LCM is the fastest of those algorithms. It has been proposed in 2004 by Takeaki Uno and Hiroki Arimura. HLCM allows Haskell users to benefit from this excellent algorithm, either as a library or as a standalone program.

Installation :

runhaskell Setup configure --user runhaskell Setup build

Recommanded but not mandatory: runhaskell Setup haddock --executable (builds the HTML documentation)

runhaskell Setup install

You can also use cabal with : cabal install hlcm (XXX VERIFY THIS)

Sample datasets :

Several datasets are given in the Data directory. You first have to decompress them :

cd Data tar xvzf datasets.tgz

The toy datasets are :

  • simple.csv : a csv file with 3 transactions that could come from a grocery store
  • simple.num : same as simple.csv, but items are represented by integers
  • mushroom_expanded.csv : a dataset about mushrooms, where the items are long strings. More infos here : http://archive.ics.uci.edu/ml/datasets/Mushroom

See the haddock documentation of hlcm for examples on how to mine these datasets.

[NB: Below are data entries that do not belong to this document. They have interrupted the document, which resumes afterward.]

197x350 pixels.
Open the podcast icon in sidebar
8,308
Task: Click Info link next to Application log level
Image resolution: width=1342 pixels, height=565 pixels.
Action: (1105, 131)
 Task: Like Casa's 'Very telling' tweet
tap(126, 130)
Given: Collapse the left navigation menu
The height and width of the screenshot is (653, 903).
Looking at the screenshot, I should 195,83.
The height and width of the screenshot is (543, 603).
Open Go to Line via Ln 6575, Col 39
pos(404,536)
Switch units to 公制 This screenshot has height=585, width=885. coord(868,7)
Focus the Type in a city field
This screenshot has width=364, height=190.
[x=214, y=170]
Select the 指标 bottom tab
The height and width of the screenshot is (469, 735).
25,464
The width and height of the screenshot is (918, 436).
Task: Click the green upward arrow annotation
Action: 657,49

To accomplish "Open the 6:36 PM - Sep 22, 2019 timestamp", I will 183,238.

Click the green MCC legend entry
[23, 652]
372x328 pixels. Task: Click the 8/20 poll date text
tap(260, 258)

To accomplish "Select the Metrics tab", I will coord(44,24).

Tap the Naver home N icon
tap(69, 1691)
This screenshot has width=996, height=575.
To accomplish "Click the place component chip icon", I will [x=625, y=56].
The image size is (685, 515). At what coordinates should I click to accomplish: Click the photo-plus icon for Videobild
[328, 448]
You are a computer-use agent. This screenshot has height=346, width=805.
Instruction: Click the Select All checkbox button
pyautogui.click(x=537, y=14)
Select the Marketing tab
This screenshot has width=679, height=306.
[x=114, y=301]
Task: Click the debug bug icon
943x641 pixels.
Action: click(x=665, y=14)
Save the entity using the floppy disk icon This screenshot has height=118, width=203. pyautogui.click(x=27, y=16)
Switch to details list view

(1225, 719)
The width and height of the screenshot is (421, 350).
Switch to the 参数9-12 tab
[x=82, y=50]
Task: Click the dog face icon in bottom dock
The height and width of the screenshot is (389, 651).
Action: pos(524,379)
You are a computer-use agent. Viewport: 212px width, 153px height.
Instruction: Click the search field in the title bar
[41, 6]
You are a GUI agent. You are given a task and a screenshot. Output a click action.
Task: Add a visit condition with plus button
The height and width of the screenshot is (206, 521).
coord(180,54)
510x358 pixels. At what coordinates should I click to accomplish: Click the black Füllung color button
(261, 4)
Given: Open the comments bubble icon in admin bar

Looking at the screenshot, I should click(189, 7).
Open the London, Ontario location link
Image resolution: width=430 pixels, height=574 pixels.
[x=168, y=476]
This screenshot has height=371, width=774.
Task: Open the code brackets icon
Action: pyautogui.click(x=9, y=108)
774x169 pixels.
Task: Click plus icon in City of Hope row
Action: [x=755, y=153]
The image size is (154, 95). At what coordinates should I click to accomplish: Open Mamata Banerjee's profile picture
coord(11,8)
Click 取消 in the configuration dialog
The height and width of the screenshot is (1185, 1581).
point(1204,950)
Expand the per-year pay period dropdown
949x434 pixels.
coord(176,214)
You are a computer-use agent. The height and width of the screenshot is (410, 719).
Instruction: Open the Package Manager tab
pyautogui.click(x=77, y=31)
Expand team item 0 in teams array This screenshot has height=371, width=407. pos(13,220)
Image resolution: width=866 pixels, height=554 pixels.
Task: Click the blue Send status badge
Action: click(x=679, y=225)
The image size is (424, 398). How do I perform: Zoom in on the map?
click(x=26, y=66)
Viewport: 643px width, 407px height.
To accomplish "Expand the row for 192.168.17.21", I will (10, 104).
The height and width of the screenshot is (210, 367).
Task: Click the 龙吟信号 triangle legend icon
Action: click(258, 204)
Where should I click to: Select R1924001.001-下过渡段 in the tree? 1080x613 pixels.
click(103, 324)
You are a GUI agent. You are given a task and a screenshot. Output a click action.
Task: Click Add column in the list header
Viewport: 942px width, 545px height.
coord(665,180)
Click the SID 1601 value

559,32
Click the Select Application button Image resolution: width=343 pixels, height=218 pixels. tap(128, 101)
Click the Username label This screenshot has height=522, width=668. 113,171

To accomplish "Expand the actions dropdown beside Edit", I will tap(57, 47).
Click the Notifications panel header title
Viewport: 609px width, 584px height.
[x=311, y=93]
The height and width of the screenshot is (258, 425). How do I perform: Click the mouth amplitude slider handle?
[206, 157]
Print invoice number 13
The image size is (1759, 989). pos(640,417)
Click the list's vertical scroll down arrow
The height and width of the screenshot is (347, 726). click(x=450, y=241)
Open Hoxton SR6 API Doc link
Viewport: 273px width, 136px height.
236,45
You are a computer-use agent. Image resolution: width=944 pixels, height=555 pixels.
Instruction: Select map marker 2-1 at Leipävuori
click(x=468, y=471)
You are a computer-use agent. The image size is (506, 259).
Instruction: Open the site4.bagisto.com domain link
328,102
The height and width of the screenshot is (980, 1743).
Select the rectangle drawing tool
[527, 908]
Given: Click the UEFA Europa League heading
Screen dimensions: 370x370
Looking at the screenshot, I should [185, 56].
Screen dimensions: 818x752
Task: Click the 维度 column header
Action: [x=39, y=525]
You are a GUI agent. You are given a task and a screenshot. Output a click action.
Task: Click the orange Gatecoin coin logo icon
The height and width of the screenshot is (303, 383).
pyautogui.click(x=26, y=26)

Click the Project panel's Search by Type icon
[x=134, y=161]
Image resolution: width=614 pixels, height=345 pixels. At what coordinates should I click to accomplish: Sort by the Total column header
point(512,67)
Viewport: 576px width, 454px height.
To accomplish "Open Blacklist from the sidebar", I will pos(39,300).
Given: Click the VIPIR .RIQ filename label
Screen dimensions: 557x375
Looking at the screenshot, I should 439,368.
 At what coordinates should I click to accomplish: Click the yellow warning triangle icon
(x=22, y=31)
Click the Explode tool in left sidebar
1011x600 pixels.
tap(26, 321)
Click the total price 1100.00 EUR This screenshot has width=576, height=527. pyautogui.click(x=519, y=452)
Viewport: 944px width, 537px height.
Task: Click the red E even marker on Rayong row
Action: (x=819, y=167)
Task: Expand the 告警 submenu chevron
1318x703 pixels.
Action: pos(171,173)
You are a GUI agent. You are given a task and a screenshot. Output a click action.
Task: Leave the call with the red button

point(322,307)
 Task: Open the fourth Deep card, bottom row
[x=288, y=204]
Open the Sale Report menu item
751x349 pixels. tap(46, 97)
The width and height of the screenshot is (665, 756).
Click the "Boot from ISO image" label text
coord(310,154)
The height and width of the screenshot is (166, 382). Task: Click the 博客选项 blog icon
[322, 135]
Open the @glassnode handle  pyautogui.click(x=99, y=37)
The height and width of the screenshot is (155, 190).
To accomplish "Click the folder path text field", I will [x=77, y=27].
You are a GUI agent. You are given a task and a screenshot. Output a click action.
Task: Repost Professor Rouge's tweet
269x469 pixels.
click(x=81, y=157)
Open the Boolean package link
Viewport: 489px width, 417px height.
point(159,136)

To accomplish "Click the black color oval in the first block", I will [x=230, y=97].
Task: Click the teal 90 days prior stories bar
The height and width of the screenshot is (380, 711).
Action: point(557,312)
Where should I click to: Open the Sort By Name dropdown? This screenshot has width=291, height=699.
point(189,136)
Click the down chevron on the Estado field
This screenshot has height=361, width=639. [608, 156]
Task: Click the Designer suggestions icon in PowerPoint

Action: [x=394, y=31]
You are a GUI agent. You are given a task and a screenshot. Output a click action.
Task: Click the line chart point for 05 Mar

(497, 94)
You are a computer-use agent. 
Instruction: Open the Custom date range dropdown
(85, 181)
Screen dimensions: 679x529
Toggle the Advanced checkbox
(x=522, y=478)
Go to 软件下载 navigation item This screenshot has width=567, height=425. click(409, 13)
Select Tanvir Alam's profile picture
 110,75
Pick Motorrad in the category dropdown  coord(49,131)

Benchmarking parallel runtime :

One of the purposes of HLCM is to be a real-world benchmark for the Haskell RTS when using only semi-implicit parallelism.

The benchmark datasets provided are :

  • mushroom.dat : a small size dataset, with around 8000 transactions. A support threshold of 6000 gives very few items, whereas a support thresold of 100 should give more work to the processors.
  • connect.dat : a complex dataset, with around 60000 transactions. A support threshold of 15000 will run in a few minutes and allow to have a good estimate of speedup.

More datasets can be found here : http://fimi.cs.helsinki.fi/data/ These dataset can be directly used by HLCM with any preprocessing.

Be warned that currently, HLCM is not very efficient at loading data files, and does so sequentially (no parallelism here). Huge datasets such as kosarak can be handled, but loading time only will take several minutes.

You can tinker with parallel strategy and parameters by using benchHLCM. See the haddock documentation for explanations on parameters.